Siaran Pers Bersama – WALHI dan KIARA Ajukan Gugatan Atas Terbitnya Persetujuan Kesesuaian Kegiatan Pemanfaatan Ruang Laut (PKKPRL) Teluk Manado/Laut Sulawesi di PTUN Jakarta
Siaran Pers Bersama
Tim Advokasi Penyelamatan Pesisir dan Pulau Kecil (TAPaK)

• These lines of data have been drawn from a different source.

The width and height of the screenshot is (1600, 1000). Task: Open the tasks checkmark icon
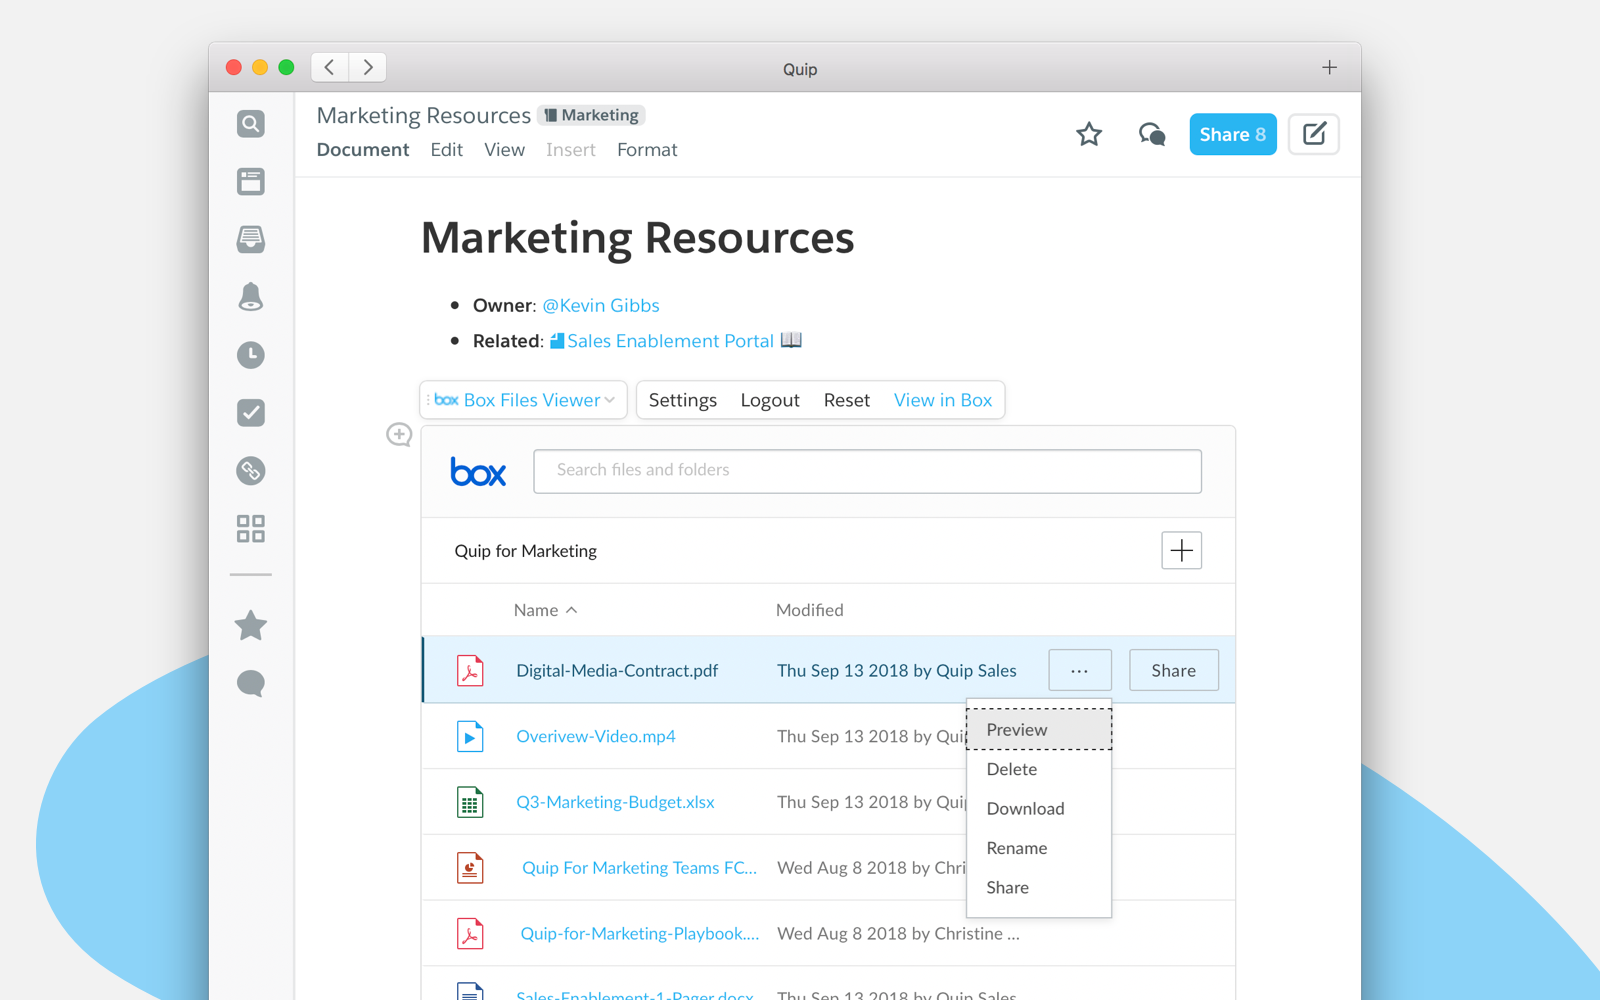click(x=251, y=413)
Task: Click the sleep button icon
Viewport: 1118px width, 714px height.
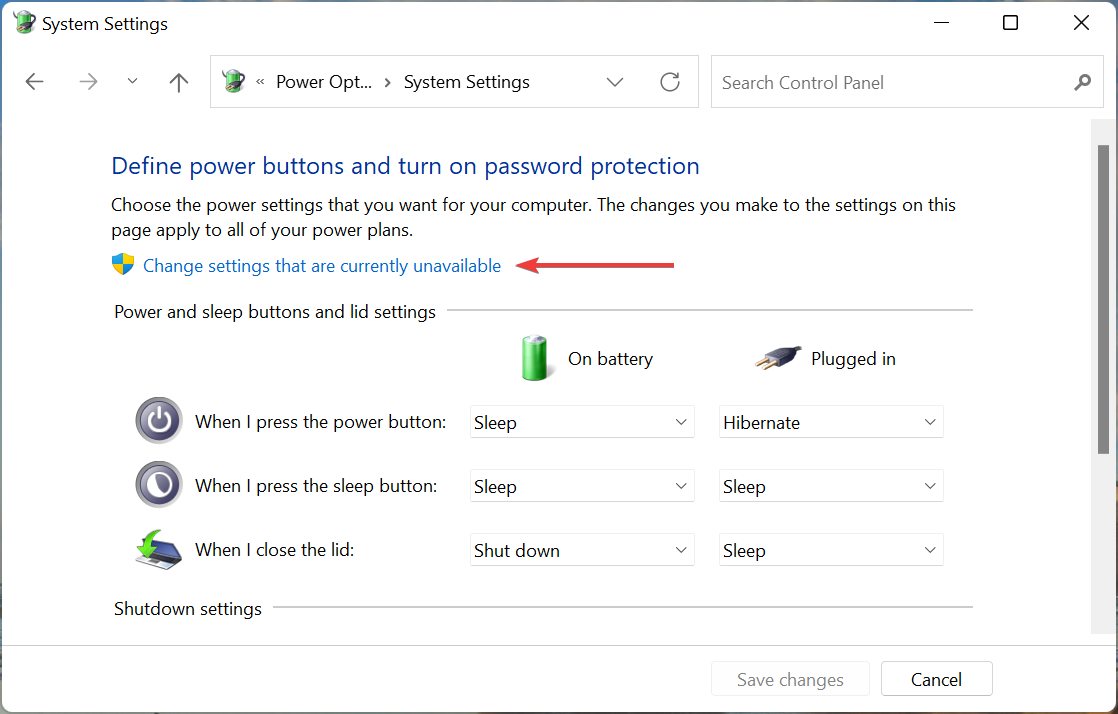Action: 158,485
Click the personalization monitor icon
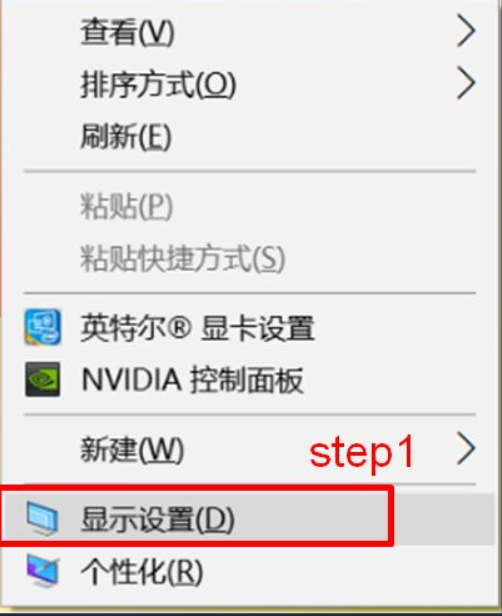The image size is (502, 616). (x=42, y=571)
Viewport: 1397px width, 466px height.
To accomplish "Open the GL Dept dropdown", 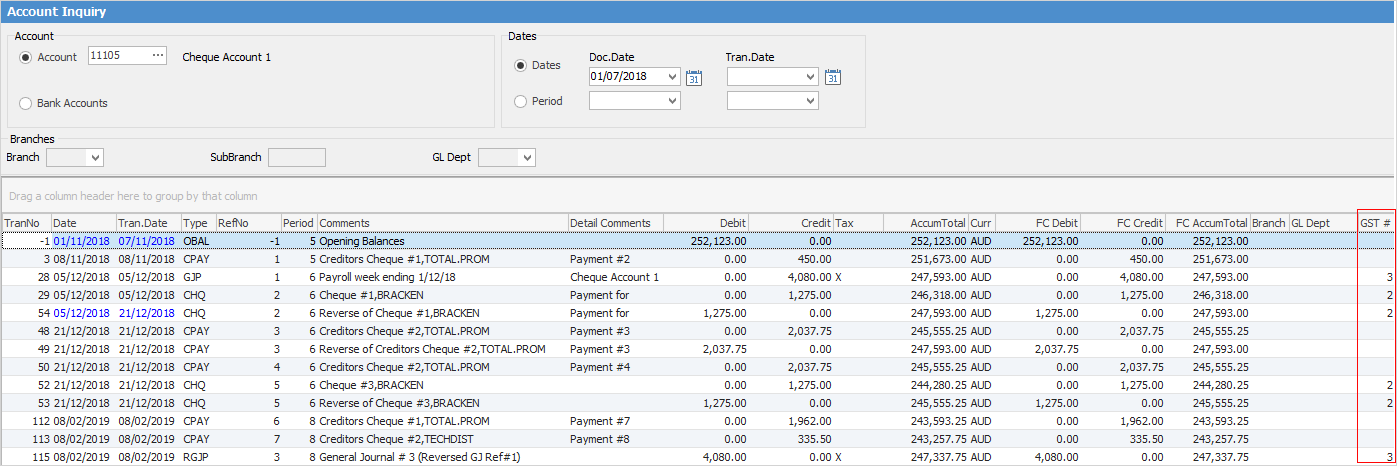I will pos(527,158).
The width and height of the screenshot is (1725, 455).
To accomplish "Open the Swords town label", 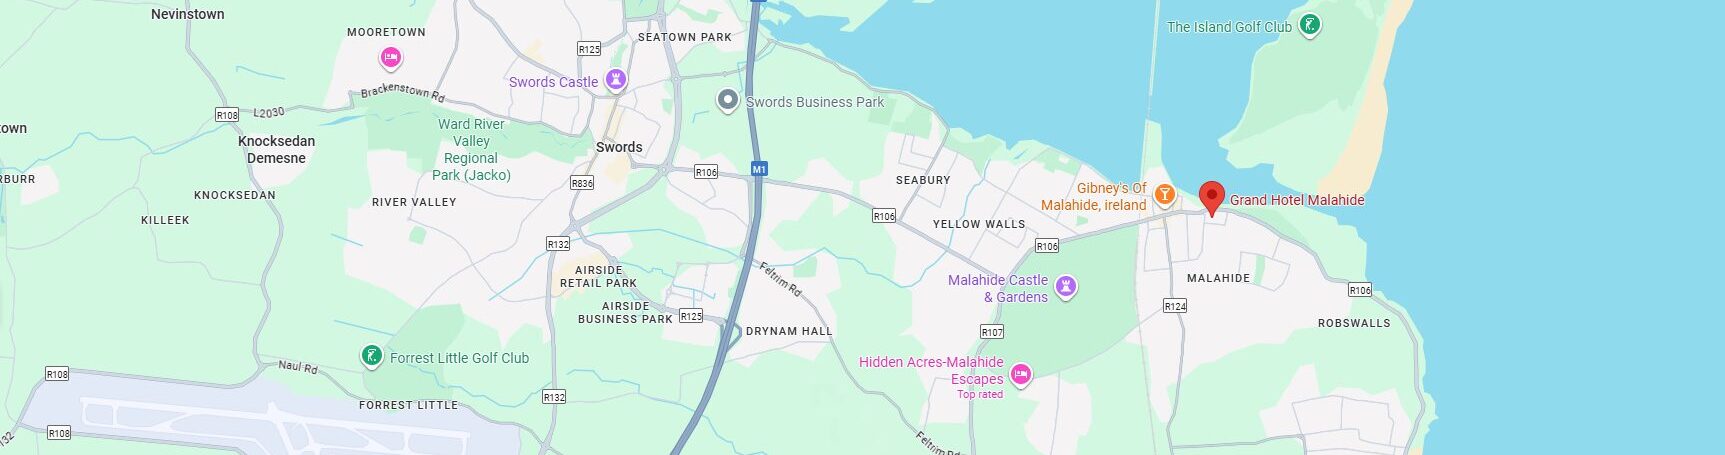I will pyautogui.click(x=619, y=147).
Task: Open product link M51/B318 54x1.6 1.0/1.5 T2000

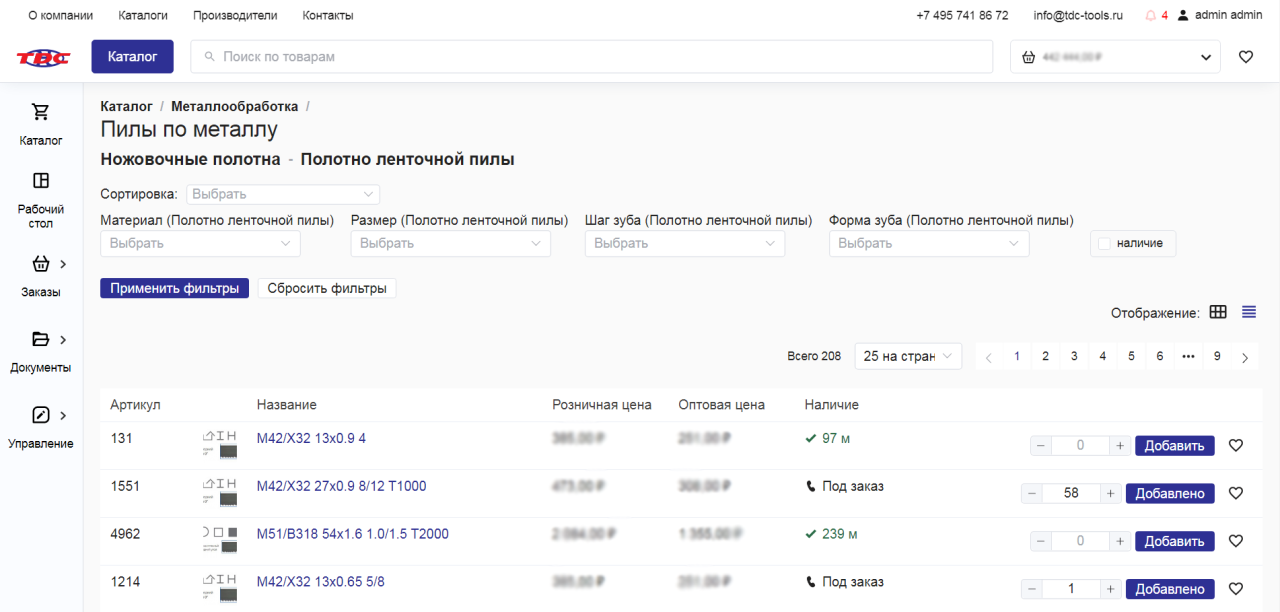Action: click(x=352, y=534)
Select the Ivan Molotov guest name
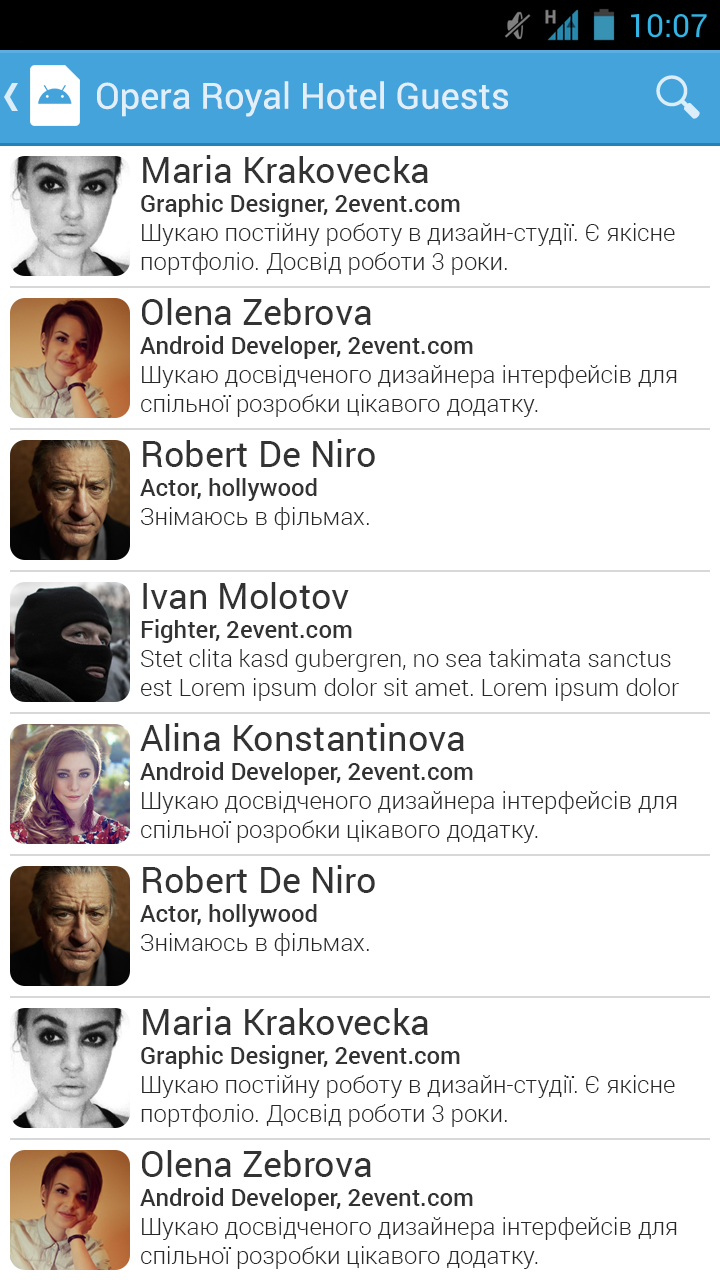Screen dimensions: 720x1280 point(245,597)
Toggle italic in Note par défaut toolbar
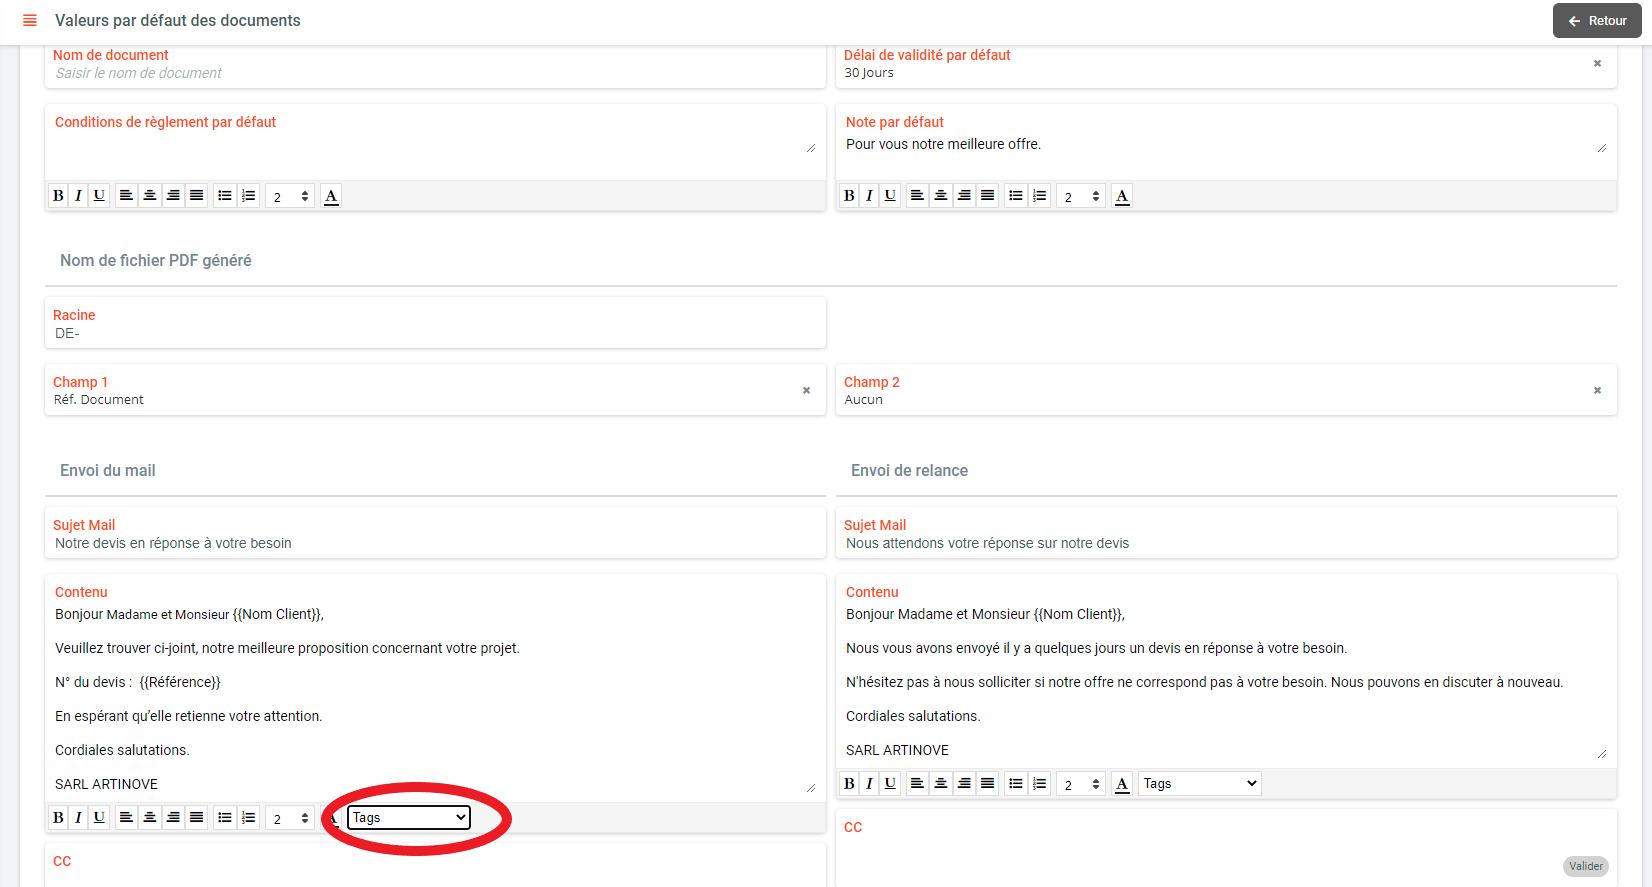Screen dimensions: 1652x887 point(869,196)
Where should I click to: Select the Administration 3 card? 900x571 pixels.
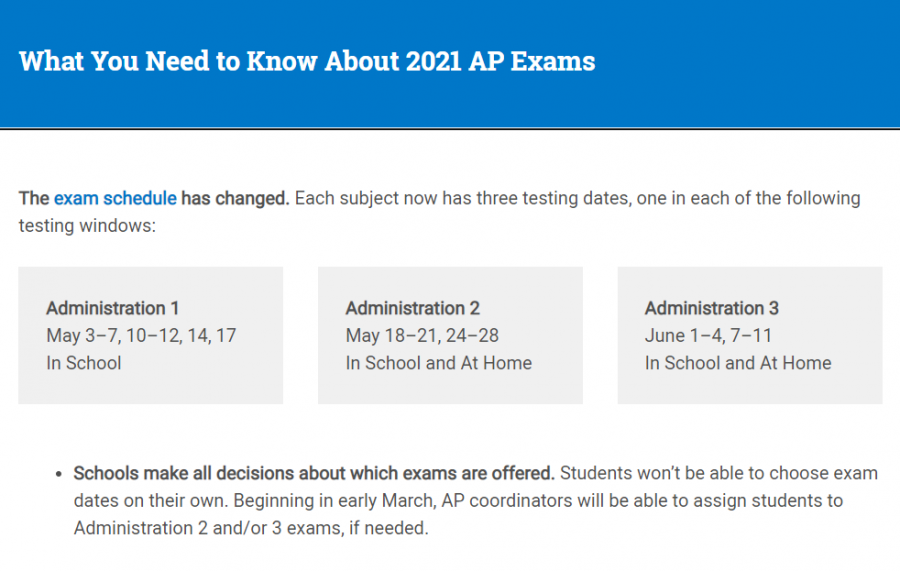(750, 335)
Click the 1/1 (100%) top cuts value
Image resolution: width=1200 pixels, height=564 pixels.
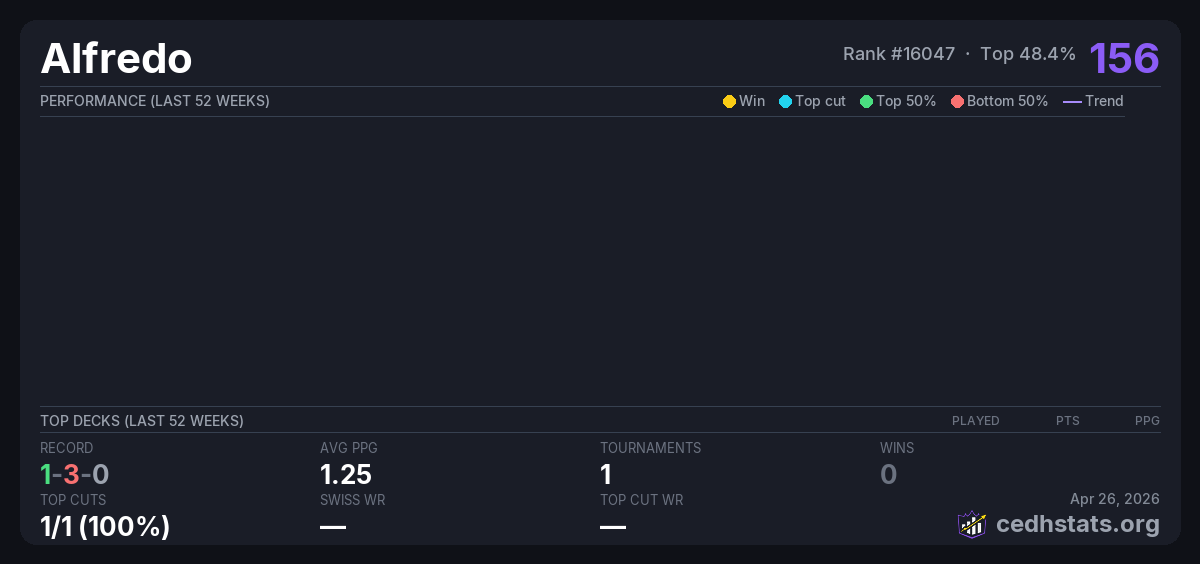pos(105,526)
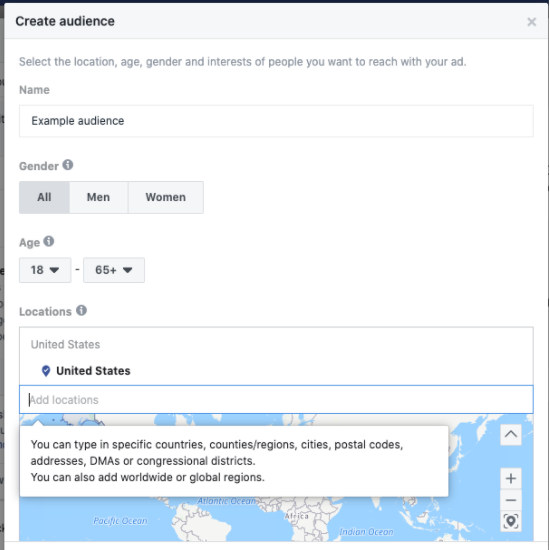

WALHI dan KIARA Ajukan Gugatan Atas Terbitnya Persetujuan Kesesuaian Kegiatan Pemanfaatan Ruang Laut (PKKPRL) Teluk Manado/Laut Sulawesi di PTUN Jakarta
Jakarta, 20 Desember 2024 – Pada tanggal 15 November 2024, Wahana Lingkungan Hidup Indonesia (WALHI) dan Koalisi Rakyat Untuk Keadilan Perikanan (KIARA) mengajukan gugatan atas terbitnya kebijakan Pemerintah Pusat menerbitkan Persetujuan Kesesuaian Kegiatan Pemanfaatan Ruang Laut (PKKPRL) Nomor: 20062210517100001 kepada PT Manado Utara Perkasa, tanggal 17 Juni 2022 di Pengadilan Tata Usaha Negara (PTUN) Jakarta. Ini adalah proyek reklamasi dalam hal penyiapan lahan untuk pembangunan pusat bisnis dan pariwisata di Teluk Manado/Laut Sulawesi. Gugatan ini terdaftar dalam register perkara Nomor 444/G/LH/2024/PTUN.JKT.
Gugatan WALHI dan KIARA ini diajukan melalui kuasa hukumnya yang tergabung dalam TIM ADVOKASI PENYELAMATAN PESISIR DAN PULAU KECIL (TAPaK). Gugatan ini merupakan tindak lanjut atas laporan perwakilan masyarakat pesisir Manado Utara, khususnya nelayan kecil yang akan dirugikan atas proyek reklamasi tersebut.
Perizinan reklamasi di pesisir Teluk Manado/Laut Sulawesi melalui skema Persetujuan Kesesuaian Kegiatan Pemanfaatan Ruang Laut (PKKPRL) tersebut diterbitkan oleh atas nama Menteri Kelautan dan Perikanan (KKP), Menteri Investasi/Badan Koordinasi Penanaman Modal (BKPM) melalui sistem OSS. KKP melalui Peraturan Menteri Kelautan (PermenKP) No. 8 Tahun 2020 telah melakukan pendelegasian kewenangan untuk penerbitan perizinan berusaha sektor kelautan dan perikanan kepada BKPM. Akan tetapi, menurut PermenKP tersebut, kewenangan BKPM hanya sebatas pada penerbitan perizinan berusaha di sektor kelautan dan perikanan, akan tetapi verifikasi lapangan dan penilaian teknis permohonan PKKPRL merupakan kewenangan dari KKP maupun unit pelaksana teknisnya.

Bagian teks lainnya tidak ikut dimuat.